A more recent and rather tumultuous example of this kind of ending can be found in 2012’s Mass Effect 3. While I’m going to completely avoid the fallout that would follow the game’s release, it’s clear that the original intention, as stated by the game’s director, Casey Hudson, was to deliver “a story that people can talk about after the fact.” Without going too much into it, I think we can all agree that the studio hit its mark. It should be noted that, while it seemed as though the entire internet was busy readying the pitchforks and torches, there were many players who chose to accept the ending for what it was and with that decided to make their own interpretations and build on the fiction themselves with some good old imagination.
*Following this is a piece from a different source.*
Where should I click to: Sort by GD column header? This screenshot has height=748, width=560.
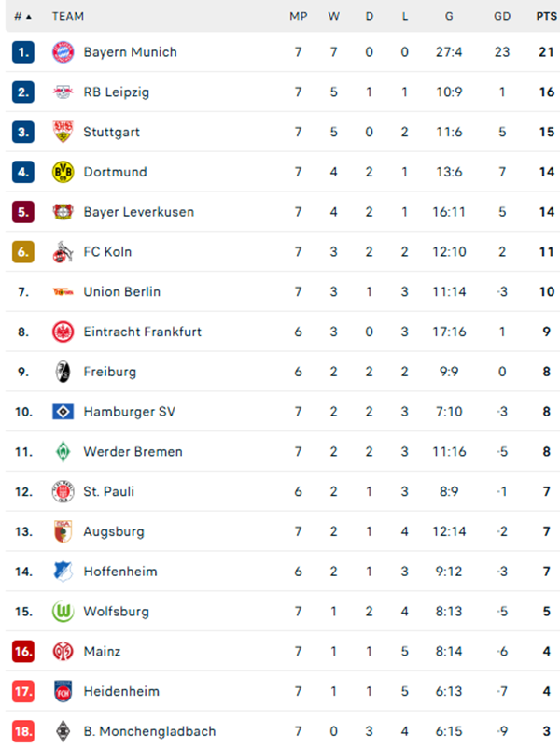[502, 16]
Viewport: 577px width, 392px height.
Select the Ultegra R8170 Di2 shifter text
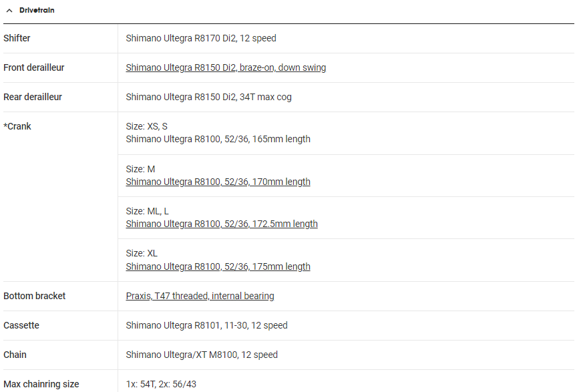(x=201, y=38)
Who would have thought, right?
Say what you will about these kinds of endings, but if you look at the titles that incorporate them you’ll see one thing in common: these games — more often than not — are among the most memorable. This open style or “gainax ending” (as TVTropes refers to them) may leave a bit to be desired by some fans, but, at the same time, it allows players to create their own closure for whatever journey they’ve just completed.
While I wish the same can be said about the stories in the games we play, unfortunately for now at least, those searching for more thought provoking elements and double meanings (outside of a game’s ending) must still rely on cinema to replicate the effect on a consistent basis. Is it bad that, for the most part, games are presented with a “what you see is what you get” style of delivery? Not necessarily, but when you consider all of the advancements in video game storytelling, it’s almost a shame that we don’t see these kinds of chances being taken by those that we place on a plateau of digital creativity.
As a culture we may not be ready for so much substance. After all, we’re knee deep into a console generation that relishes in rehashes and sequels, and as consumers who should expect something more, we eat it up anyway. Perhaps there are developers out there that want to take these kinds of creative chances. However, just like “the dude” in the Coen Brothers film, for these developers, it’s much easier to just be, and go with the flow — not over think things too much. You can’t be mad at “the dude” because, at the end of the day, it’s what the masses want. It’s what’s expected. We’re the reason why “the dude abides.”